* **Description of the task**
Only one stretch of the data below is wanted: the lines from the one with "Click the large green pentagon area" through the one with "Given: Tap the blue Menu tab square icon", repeated exactly.

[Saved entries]
▼

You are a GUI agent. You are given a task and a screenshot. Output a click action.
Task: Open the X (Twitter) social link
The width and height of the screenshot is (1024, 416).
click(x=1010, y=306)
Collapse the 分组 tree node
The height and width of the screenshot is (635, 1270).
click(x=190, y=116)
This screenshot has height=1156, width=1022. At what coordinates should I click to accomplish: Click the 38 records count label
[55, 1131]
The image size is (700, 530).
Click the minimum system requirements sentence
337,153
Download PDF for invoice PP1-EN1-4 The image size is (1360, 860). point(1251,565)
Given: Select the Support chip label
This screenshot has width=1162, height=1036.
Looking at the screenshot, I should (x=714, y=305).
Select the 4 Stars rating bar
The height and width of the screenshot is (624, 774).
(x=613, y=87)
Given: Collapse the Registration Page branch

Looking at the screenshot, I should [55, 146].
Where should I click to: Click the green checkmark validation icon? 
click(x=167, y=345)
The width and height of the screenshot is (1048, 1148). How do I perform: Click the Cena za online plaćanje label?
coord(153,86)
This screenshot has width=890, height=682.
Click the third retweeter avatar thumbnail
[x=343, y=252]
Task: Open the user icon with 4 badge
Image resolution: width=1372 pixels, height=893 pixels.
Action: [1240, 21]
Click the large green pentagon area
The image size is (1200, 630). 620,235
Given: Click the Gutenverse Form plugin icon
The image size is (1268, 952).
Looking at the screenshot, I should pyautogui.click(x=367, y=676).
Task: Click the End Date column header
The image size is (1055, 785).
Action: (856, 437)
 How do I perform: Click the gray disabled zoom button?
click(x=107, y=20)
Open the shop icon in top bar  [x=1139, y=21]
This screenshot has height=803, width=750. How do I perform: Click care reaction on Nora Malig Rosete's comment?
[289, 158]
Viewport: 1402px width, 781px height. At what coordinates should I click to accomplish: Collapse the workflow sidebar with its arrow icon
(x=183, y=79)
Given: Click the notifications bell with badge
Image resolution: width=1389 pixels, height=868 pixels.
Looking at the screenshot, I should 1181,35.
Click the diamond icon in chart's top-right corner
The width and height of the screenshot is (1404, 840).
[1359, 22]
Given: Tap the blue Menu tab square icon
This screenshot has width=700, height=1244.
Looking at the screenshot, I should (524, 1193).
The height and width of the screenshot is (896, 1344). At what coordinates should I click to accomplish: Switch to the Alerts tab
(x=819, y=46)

▲

* **Result for this task**
Click the large green pentagon area
The image size is (1200, 630). 620,235
Given: Click the Gutenverse Form plugin icon
The image size is (1268, 952).
Looking at the screenshot, I should pyautogui.click(x=367, y=676).
Task: Click the End Date column header
The image size is (1055, 785).
Action: (856, 437)
 How do I perform: Click the gray disabled zoom button?
click(x=107, y=20)
Open the shop icon in top bar  [x=1139, y=21]
This screenshot has height=803, width=750. How do I perform: Click care reaction on Nora Malig Rosete's comment?
[289, 158]
Viewport: 1402px width, 781px height. At what coordinates should I click to accomplish: Collapse the workflow sidebar with its arrow icon
(x=183, y=79)
Given: Click the notifications bell with badge
Image resolution: width=1389 pixels, height=868 pixels.
Looking at the screenshot, I should 1181,35.
Click the diamond icon in chart's top-right corner
The width and height of the screenshot is (1404, 840).
[1359, 22]
Given: Tap the blue Menu tab square icon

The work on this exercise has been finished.